**What you will do**.
Pictures do not belong in the copy. Write out exactly the lines from the one containing "Task: Click the red X icon for $RZ8PV08.EXE" through the end of the data.

**Data entries**.
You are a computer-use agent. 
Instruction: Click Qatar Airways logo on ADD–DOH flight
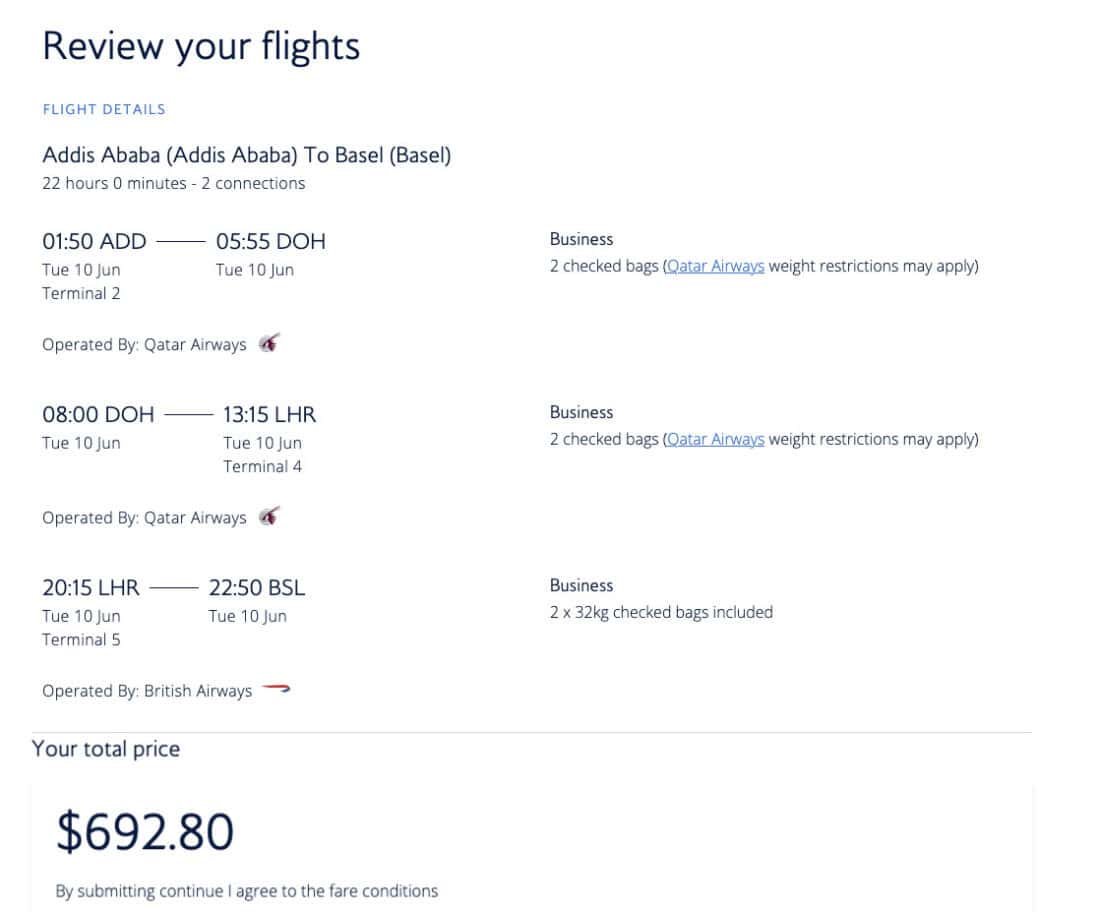tap(268, 343)
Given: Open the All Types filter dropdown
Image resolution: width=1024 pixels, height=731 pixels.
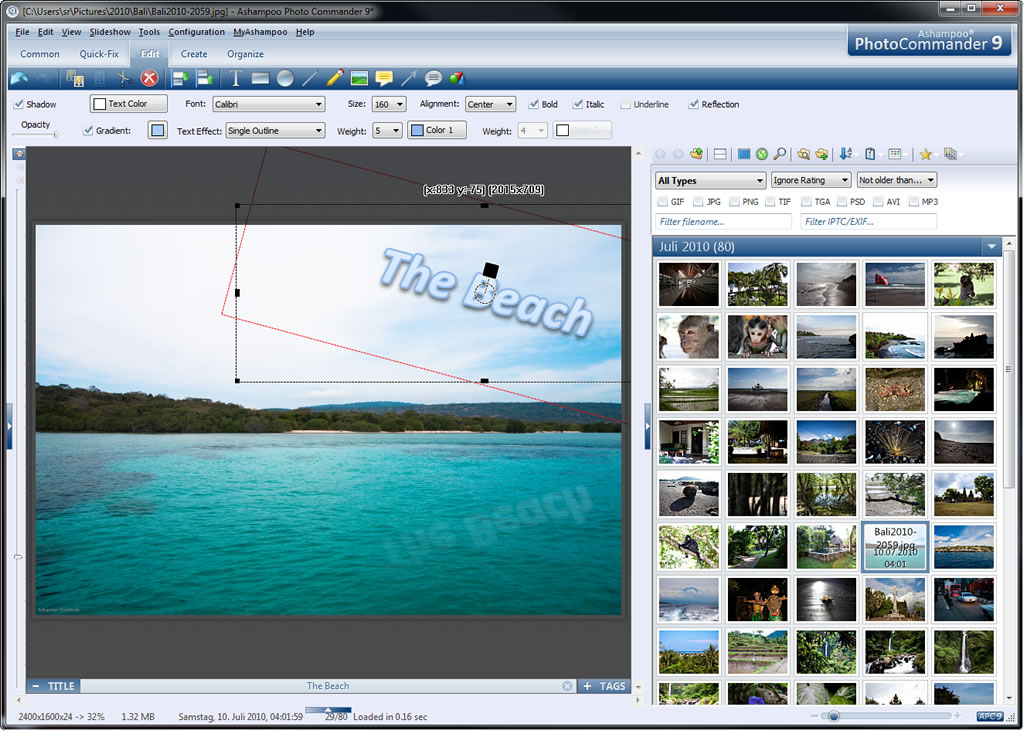Looking at the screenshot, I should (710, 181).
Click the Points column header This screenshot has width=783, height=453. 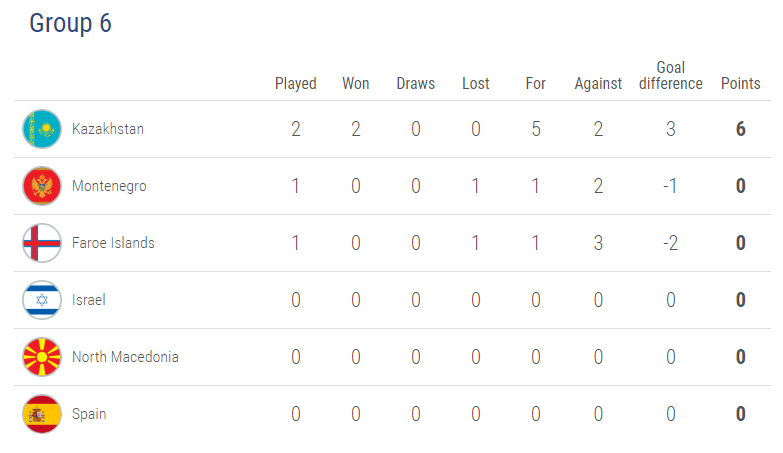[x=741, y=83]
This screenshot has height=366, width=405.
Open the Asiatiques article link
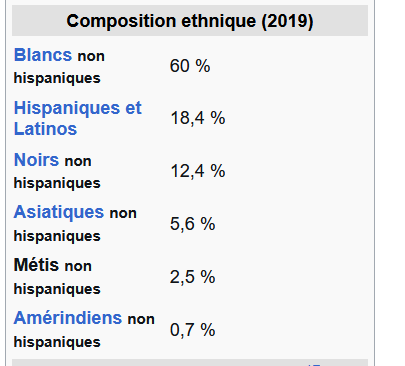59,212
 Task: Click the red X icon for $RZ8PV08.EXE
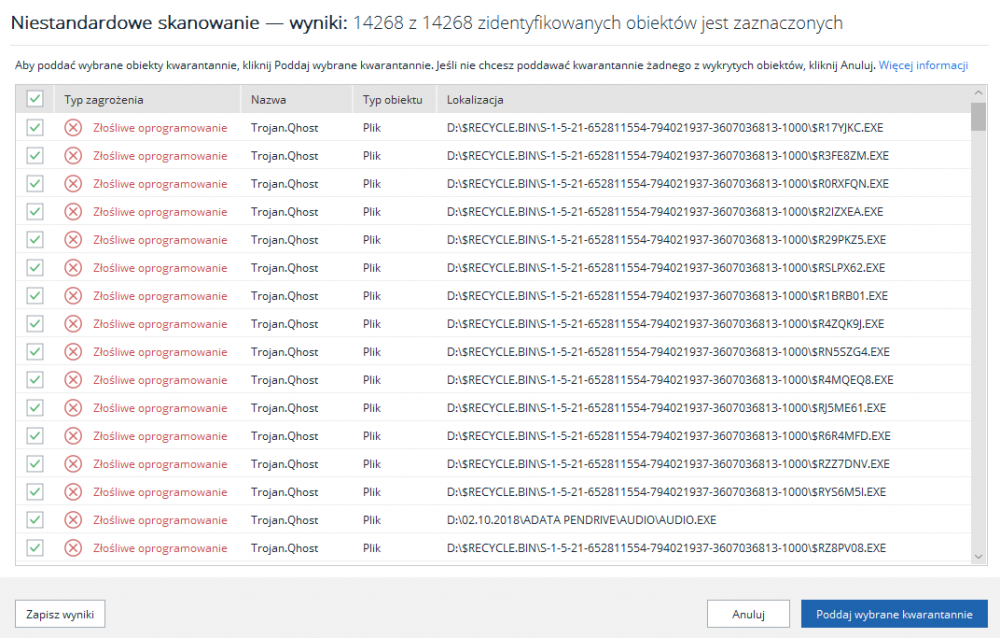[72, 547]
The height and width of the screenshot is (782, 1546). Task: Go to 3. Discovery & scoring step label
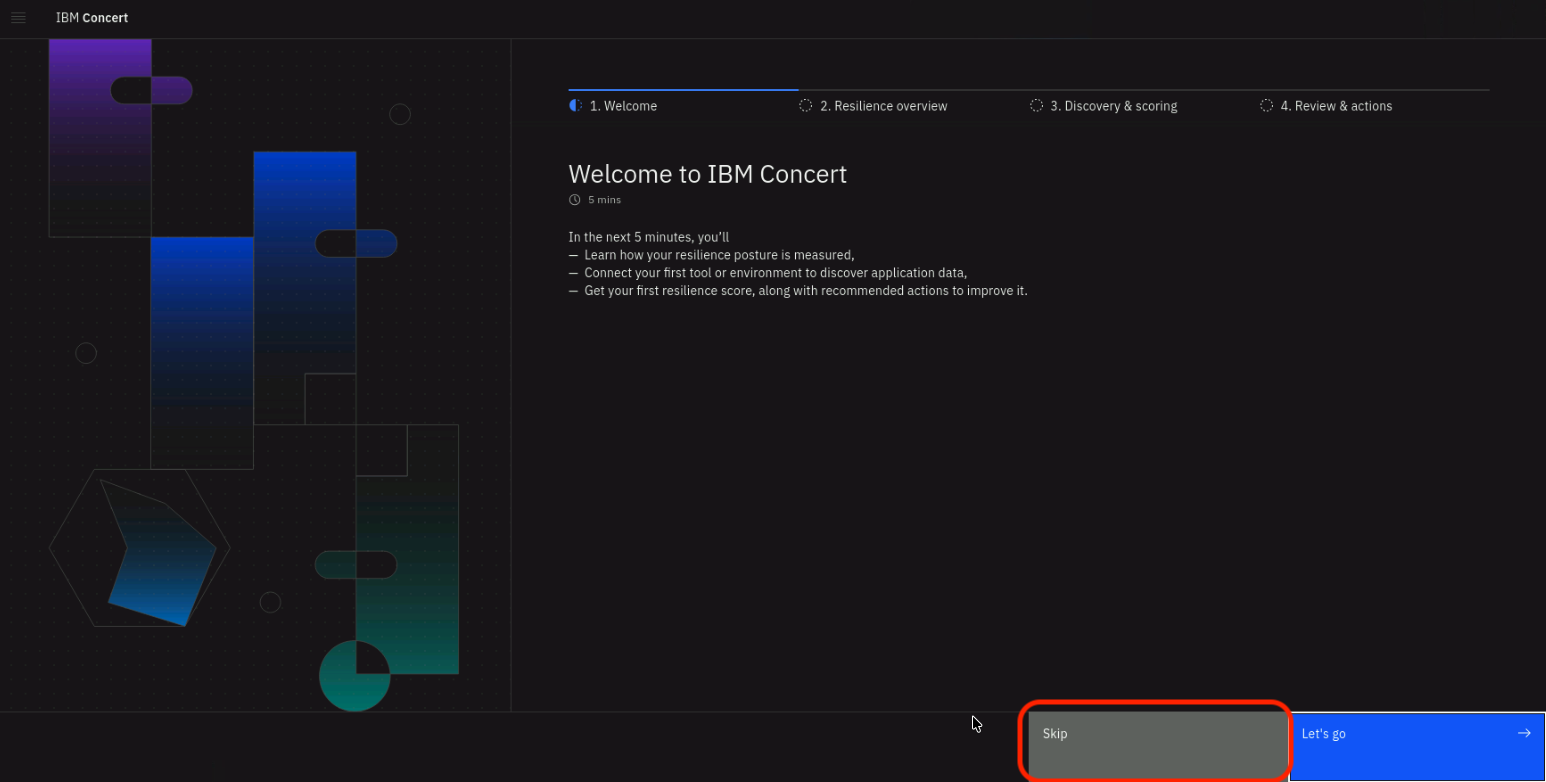(x=1114, y=106)
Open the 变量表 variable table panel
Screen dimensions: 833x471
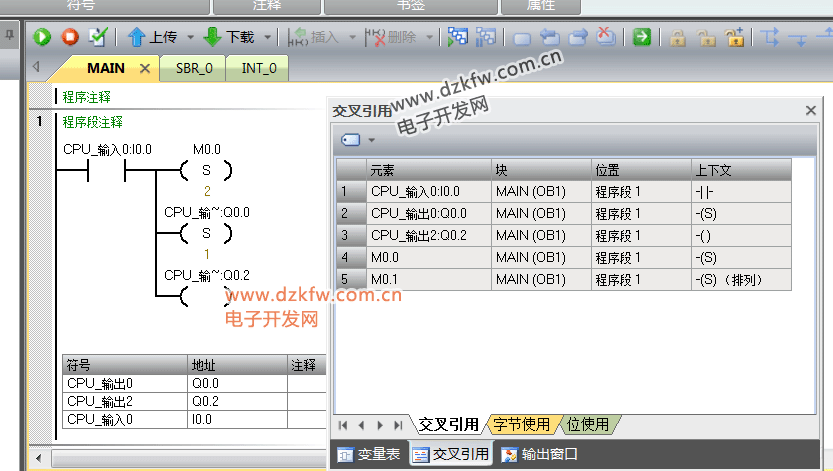pos(369,455)
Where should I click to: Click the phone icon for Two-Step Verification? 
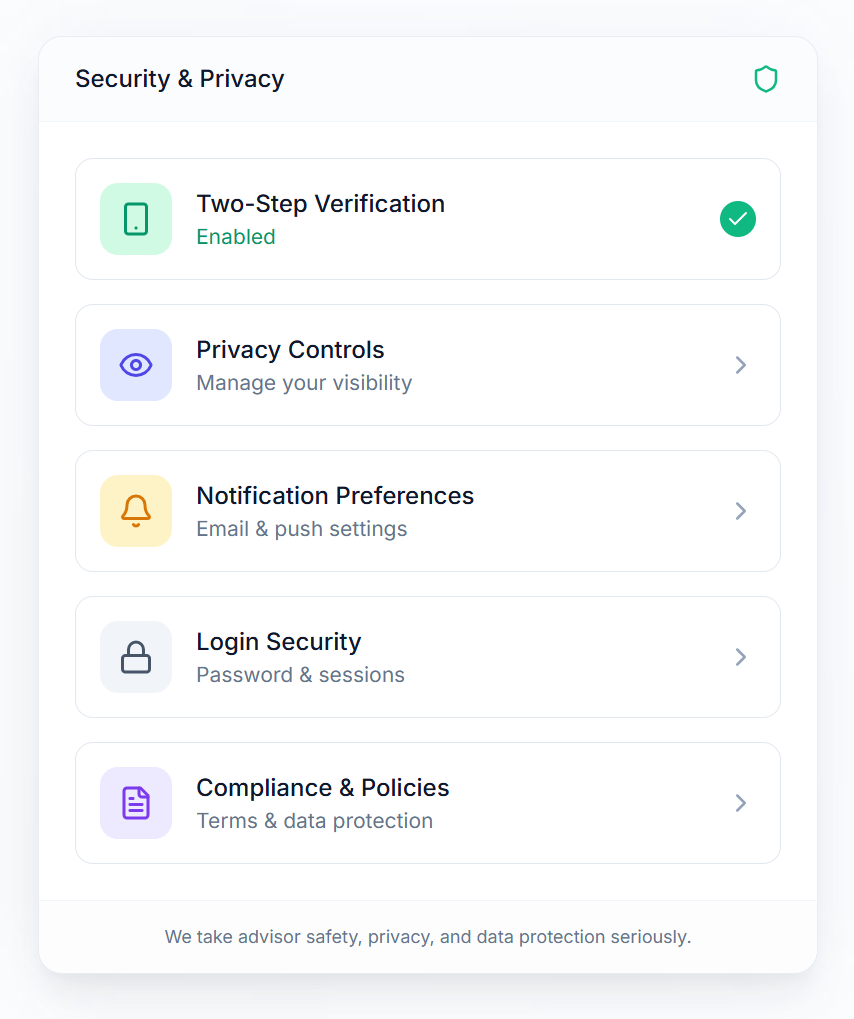click(x=136, y=219)
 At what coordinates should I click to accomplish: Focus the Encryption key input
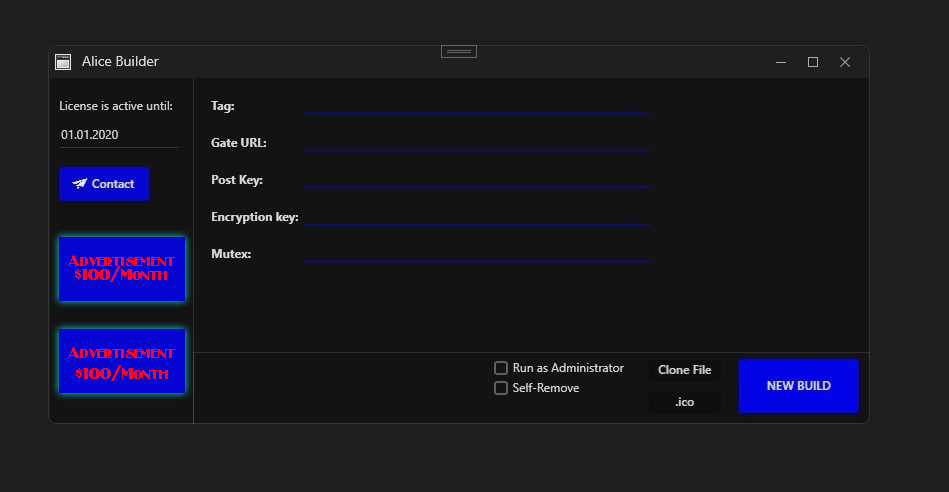coord(477,215)
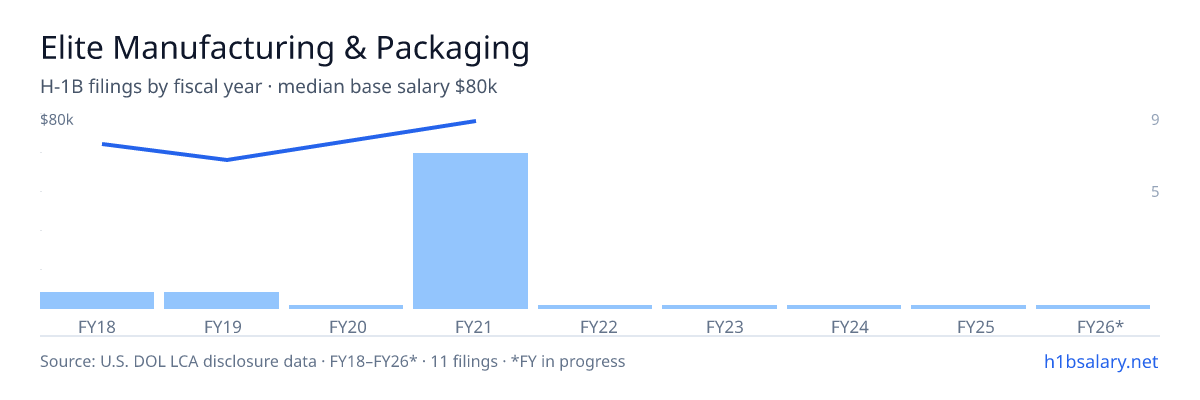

**Result for this exercise**.
 Task: Click the red X icon for $RZ8PV08.EXE
[72, 547]
The height and width of the screenshot is (782, 1546). Task: Go to 3. Discovery & scoring step label
(x=1114, y=106)
Open the 变量表 variable table panel
Screen dimensions: 833x471
pos(369,455)
Where should I click to: Click the phone icon for Two-Step Verification? 
click(x=136, y=219)
 At what coordinates should I click to accomplish: Focus the Encryption key input
coord(477,215)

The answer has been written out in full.